The aclu filed a complaint this month asking Attorney General Frank Kelley to enforce a March 10 resolution of the state board of education. That resolution asks Mr. Kelley to enforce his own 1965 opinion on keeping religion out of the state's public schools.

Several Michigan school districts have recently started teaching creation science. In the 3,000-student Western School District near Lansing, officials offer a week-long segment called "controversies in science," in which the tenets of creation science are represented.

Officials in those districts say they are not teaching religion but rather comparative theories of the earth's beginnings.

A spokesman for Michigan's attorney general said his office had not yet received the aclu complaint. "But when we do," the spokesman said, "we will investigate to see if there is cause for a suit. If we saw that creationism were being taught, we would definitely bring suit."

The Illinois General Assembly has passed and sent to Gov. James R. Thompson legislation to defer $126.4 million in state-aid payments to local school districts from this fiscal year to next.

The measure was sought by the Thompson administration to ease expected cash-flow problems in the state treasury as the 1982 fiscal year draws to a close June 30.

The Governor blunted the opposition of school officials by pledging to pay $1.7 million in interest to local districts for the deferral of the payments from June to July.

Under the plan, school districts will not fully recoup the deferred payment until fiscal 1984. Opponents of the Thompson proposal charged that the deferral would become a permanent loss of revenue.

After working through regular, extended, and special sessions, the Florida legislature passed 46 bills related to education, 45 of which were signed into law, and approved a budget of $2.3 billion for the public schools--an increase of $276 million over last year.

One bill passed by the legislature, but vetoed by Gov. Robert Graham, would have required local school boards to charge tuition to nonresident students.

New education bills that became law include a change in the teacher-tenure law that eliminates continuing contract provisions and provides instead for one-year professional-service contracts for all instructional personnel, excluding supervisors and principals.

The legislature also expanded the scope and budget of the state's writing-improvement program; adopted the Florida panther--the schoolchildren's candidate of choice--as the state animal; and passed a one-cent increase in the state's sales tax. Half of the proceeds will go to local governments for tax relief.

High-school couples at Lake Region Union High School in Orleans, Vt., are giving second thoughts to kissing between classes since the announcement that an "excessive show of affection" will result in a three-day suspension.

David H. Wood, principal of the 400-student school, said that the rule became necessary after teachers complained that the problem was "getting out of hand."

First-time offenders are sent to Mr.
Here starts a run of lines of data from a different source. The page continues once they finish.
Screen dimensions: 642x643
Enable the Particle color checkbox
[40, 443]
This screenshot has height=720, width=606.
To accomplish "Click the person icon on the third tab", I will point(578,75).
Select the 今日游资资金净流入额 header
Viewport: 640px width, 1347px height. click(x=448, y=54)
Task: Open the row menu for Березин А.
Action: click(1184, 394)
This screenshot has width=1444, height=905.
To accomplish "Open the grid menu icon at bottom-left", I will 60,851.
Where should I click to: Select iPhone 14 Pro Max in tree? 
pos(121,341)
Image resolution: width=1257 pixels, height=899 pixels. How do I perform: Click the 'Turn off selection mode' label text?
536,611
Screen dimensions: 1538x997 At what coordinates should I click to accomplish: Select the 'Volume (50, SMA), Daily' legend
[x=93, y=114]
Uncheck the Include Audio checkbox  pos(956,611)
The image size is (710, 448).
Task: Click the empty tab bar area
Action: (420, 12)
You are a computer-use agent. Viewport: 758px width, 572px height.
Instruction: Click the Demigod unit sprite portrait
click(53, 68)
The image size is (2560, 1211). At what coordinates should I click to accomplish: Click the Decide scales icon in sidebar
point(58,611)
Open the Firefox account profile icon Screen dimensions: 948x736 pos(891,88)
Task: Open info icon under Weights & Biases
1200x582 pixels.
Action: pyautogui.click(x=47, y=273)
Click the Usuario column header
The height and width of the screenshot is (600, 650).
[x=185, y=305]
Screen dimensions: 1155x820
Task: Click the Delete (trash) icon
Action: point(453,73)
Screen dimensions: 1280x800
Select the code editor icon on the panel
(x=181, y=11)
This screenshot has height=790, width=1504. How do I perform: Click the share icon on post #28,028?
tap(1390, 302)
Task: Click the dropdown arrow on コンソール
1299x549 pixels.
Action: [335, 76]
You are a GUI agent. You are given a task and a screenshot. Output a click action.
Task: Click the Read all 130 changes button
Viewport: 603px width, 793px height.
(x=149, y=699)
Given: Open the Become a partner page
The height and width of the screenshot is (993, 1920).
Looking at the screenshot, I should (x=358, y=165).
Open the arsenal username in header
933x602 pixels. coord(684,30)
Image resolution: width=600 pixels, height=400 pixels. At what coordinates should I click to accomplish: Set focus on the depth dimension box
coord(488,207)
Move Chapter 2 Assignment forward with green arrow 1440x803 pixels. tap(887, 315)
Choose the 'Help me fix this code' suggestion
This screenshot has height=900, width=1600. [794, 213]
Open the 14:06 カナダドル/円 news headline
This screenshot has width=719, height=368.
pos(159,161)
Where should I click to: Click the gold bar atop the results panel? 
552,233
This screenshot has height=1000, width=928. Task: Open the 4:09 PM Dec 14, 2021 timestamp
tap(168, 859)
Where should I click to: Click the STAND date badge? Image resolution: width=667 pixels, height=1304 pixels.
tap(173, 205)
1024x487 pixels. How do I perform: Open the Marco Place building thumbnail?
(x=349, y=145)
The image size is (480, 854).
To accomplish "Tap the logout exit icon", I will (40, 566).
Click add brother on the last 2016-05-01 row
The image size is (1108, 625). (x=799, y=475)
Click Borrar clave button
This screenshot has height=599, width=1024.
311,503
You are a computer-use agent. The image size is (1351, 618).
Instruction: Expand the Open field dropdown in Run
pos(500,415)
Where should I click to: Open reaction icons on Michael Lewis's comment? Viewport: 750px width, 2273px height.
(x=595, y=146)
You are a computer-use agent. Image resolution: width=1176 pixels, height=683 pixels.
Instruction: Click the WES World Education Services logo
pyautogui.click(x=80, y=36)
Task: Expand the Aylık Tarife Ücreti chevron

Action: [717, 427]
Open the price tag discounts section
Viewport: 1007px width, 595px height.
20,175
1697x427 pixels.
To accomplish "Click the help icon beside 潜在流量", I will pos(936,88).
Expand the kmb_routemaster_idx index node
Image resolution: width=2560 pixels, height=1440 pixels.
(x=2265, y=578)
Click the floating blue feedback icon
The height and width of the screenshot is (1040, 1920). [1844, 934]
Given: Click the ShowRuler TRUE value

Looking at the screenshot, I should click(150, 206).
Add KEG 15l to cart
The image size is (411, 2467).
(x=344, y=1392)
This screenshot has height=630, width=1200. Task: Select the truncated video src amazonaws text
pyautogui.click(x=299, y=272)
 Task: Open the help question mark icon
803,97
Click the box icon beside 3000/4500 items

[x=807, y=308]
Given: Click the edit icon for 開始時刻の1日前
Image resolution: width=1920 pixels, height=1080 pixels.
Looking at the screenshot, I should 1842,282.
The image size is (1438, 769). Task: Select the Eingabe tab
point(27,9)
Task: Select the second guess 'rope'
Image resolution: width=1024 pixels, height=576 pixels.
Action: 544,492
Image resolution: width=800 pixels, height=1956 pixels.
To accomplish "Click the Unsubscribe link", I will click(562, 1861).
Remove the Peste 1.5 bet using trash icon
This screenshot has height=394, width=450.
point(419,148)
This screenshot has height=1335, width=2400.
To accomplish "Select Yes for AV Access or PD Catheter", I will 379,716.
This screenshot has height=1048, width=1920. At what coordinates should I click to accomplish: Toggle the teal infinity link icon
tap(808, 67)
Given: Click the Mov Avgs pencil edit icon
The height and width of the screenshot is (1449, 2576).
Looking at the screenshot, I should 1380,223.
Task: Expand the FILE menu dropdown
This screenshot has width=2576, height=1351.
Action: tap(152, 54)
Wood's office and their parents are notified. Couples caught a second time are suspended for three days.

So far, only two students have been suspended, but, according to Mr. Wood, that suspension caused their parents to complain to the school board that the punishment was "too excessive" for the offense. The school board disagreed, however, and voted to support the policy.

Mr. Wood said the rule against kissing in school was welcomed by some students who felt "it took pressure [from their peers] off them."